The idea of a federated system that's decentralized and not controlled by any single entity is not new. The web and the internet are both decentralized systems, though not immune to government meddling and private sector market power. Yet the notionally decentralized web has come to be dominated by a few large tech platforms with social media and advertising businesses, and now even the inventor of the web wants to try again.
The techno-libertarian fantasy of decentralization has been an aspiration since the web took shape in the early 1990s. And like the "Year of Linux on the Desktop" meme, which is always predicted to arrive a few years later, the decentralized Fediverse can be expected to remain just over the horizon.
Henrique S. Xavier, a data scientist with the Brazilian Network Information Center (NIC.br), the non-profit administering the .br domain, published a paper in August that examines the Fediverse's decentralization aspirations and found that the Fediverse on its own is unlikely to overthrow the dominance of a handful of tech platforms (which, as exemplified by Meta's Threads, are already building bridges to the decentralized ecosystem).
"Our preliminary analysis indicates that while the Fediverse has the potential to reduce (though not eliminate) centralization compared to non-federated social media and can foster communities tailored to the interests of the individual … it faces significant challenges in achieving a more even distribution of users and traffic across the social web on a large scale," Xavier wrote. "In essence, the Fediverse may address the needs of specific individuals and provide suitable local environments, but it is unlikely to disrupt, by itself, the dominance of for-profit web oligopolies."
Pointing to challenges like financial sustainability, the risk of commercial capture by Big Tech, persistent FOSS maintenance concerns, and the difficulty of content moderation at scale, Xavier argues that "techno-romantic tropes" are not enough.
The Fediverse, he contends, needs to attract support from institutions, to have some means to coordinate large-actions, to deal with power imbalances, and to make evidence-based decisions that support the community. That may require legislation to limit for-profit social media platforms, funding, and – dare we say – the centralized guidance and evangelism of a benevolent, accountable non-profit organization.
A few years ago, Mozilla might have applied for the position, but now with its interest in advertising, perhaps not.
Even if the Fediverse remains a profit-starved dream about re-decentralizing the internet, Bluesky could still prosper. All it has to do is please its 13 million users, attract more on a regular basis, and keep the spammers, scammers, bots, trolls, and propagandists at bay while upselling a portion of its users on premium services.

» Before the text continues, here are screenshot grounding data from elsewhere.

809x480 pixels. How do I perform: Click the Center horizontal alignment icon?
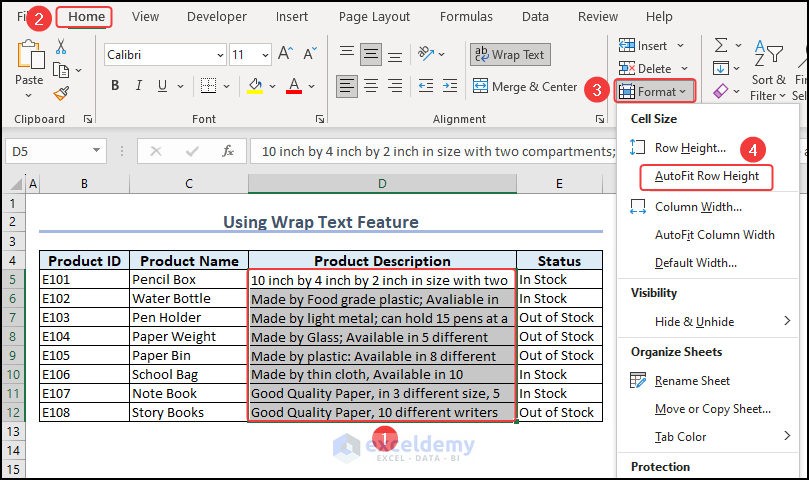coord(371,86)
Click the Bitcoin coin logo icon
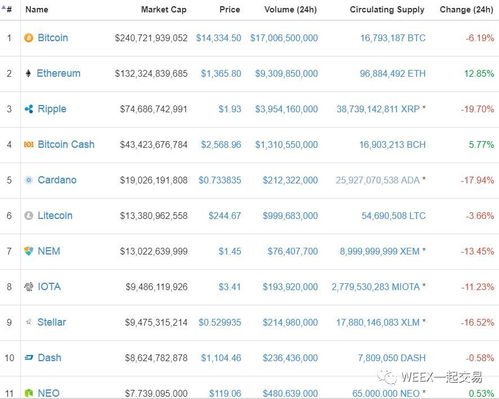The width and height of the screenshot is (499, 399). [x=29, y=38]
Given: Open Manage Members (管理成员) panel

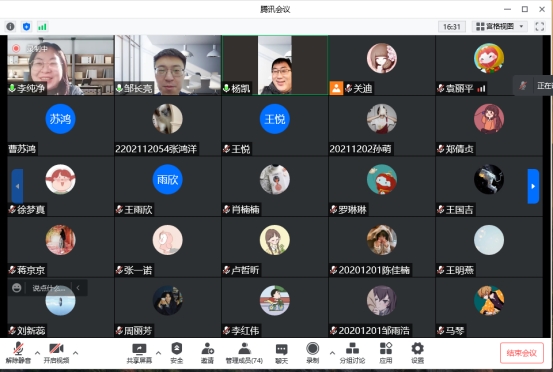Looking at the screenshot, I should click(x=244, y=353).
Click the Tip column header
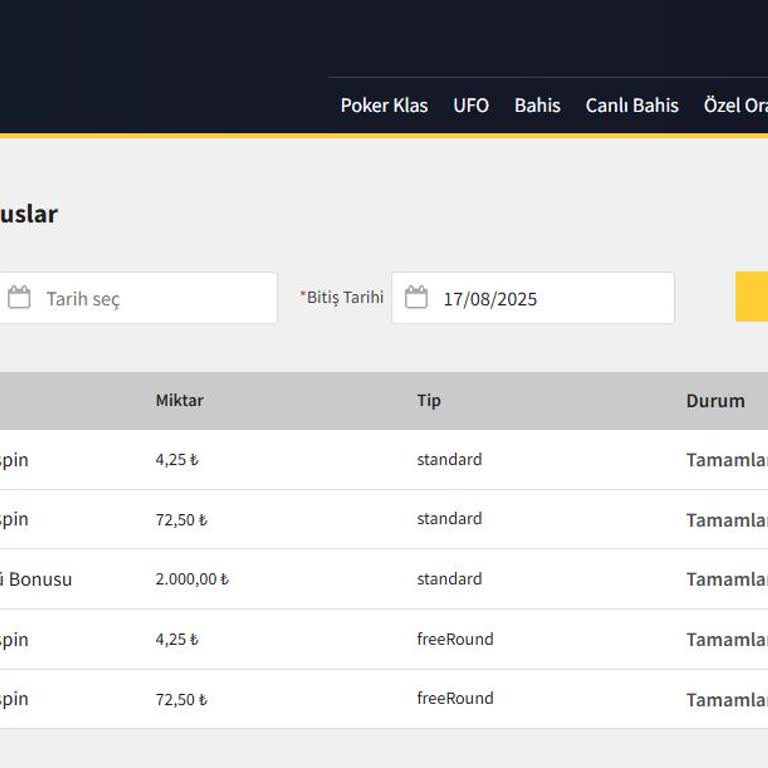The image size is (768, 768). pos(428,400)
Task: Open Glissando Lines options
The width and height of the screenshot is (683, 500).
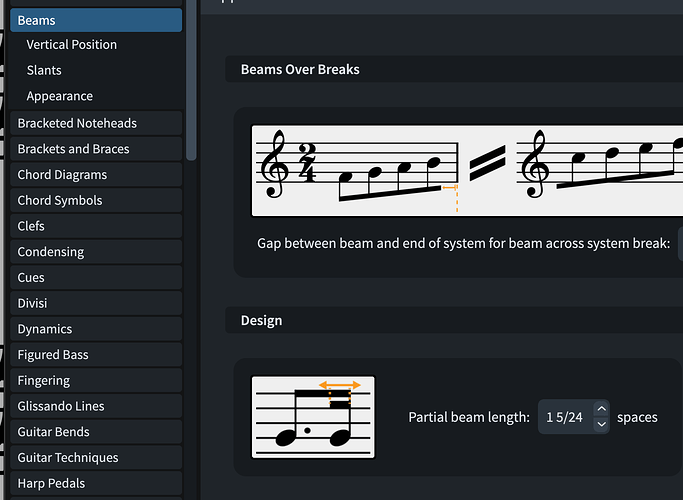Action: (61, 406)
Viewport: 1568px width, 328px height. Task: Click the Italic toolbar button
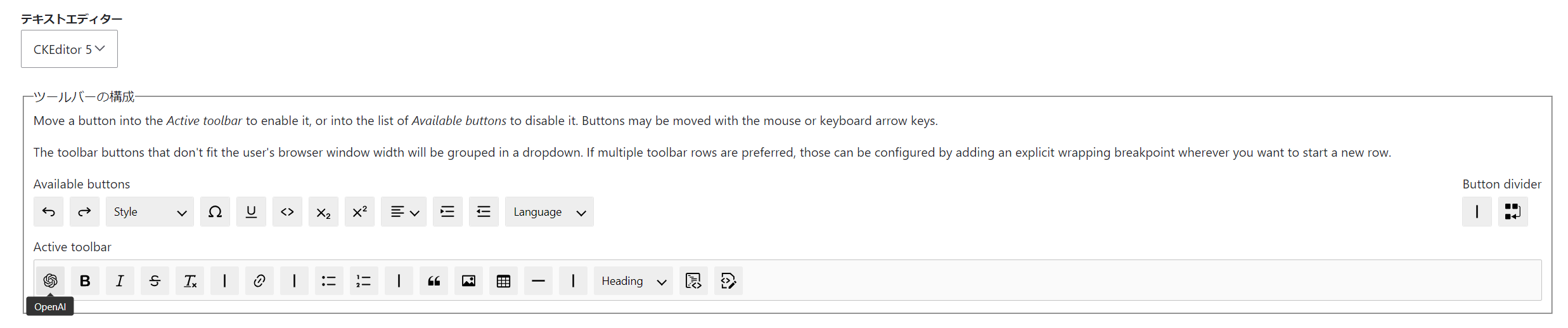(x=120, y=280)
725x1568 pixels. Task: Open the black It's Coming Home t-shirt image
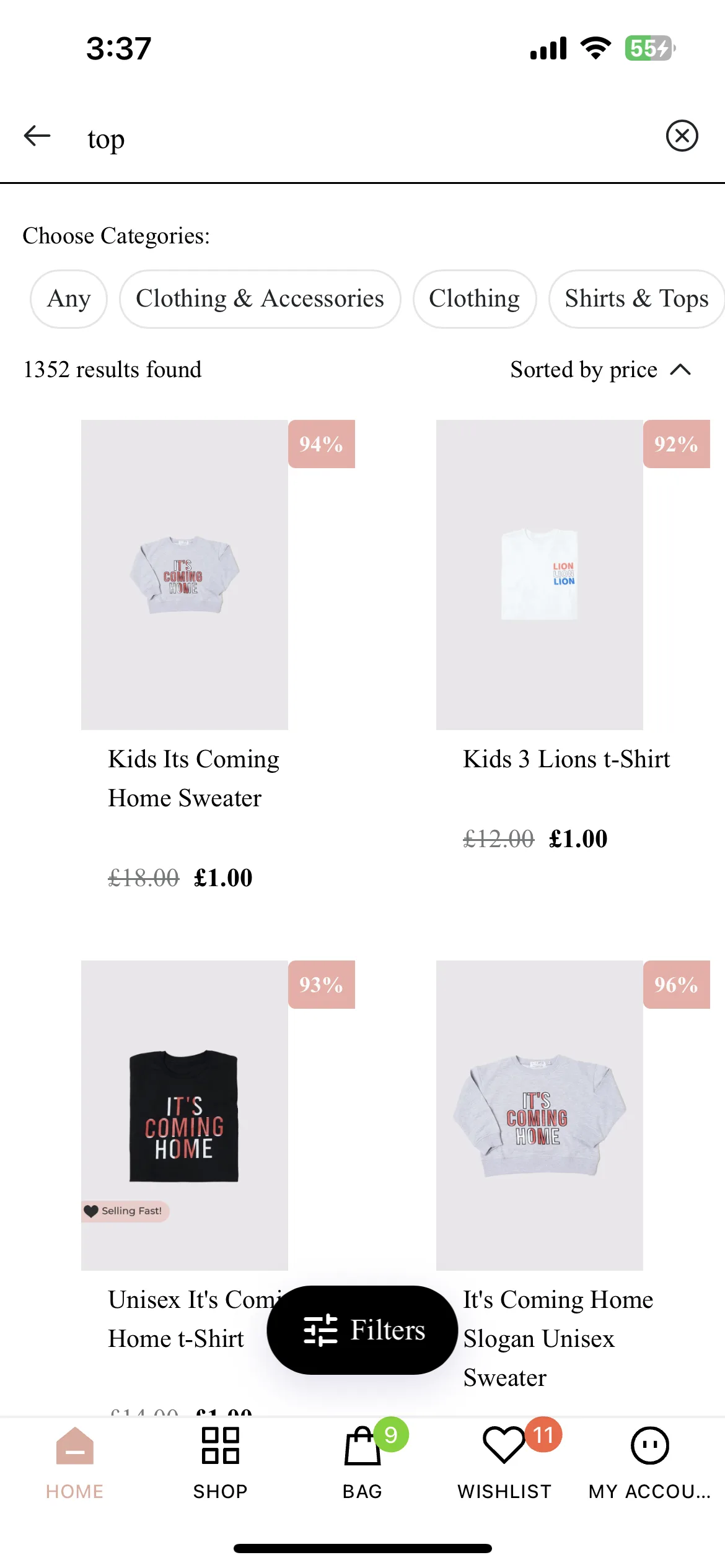click(x=185, y=1115)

Yet Bluesky is doing so in a different environment to the one that spawned Twitter, one where generative AI has yet to be reckoned with. The predatory harvesting of social media content to create models that commodify the work of authors, musicians, video makers, and artists, that increase the competition for audience attention, is a profound disincentive for creative professionals to post anything on social media. Absent guarantees that public social media posts won't be scraped to fuel some tech firm's AI subscription API, participating in any social media service looks like an exercise in self-harm. The only winning move is not to play.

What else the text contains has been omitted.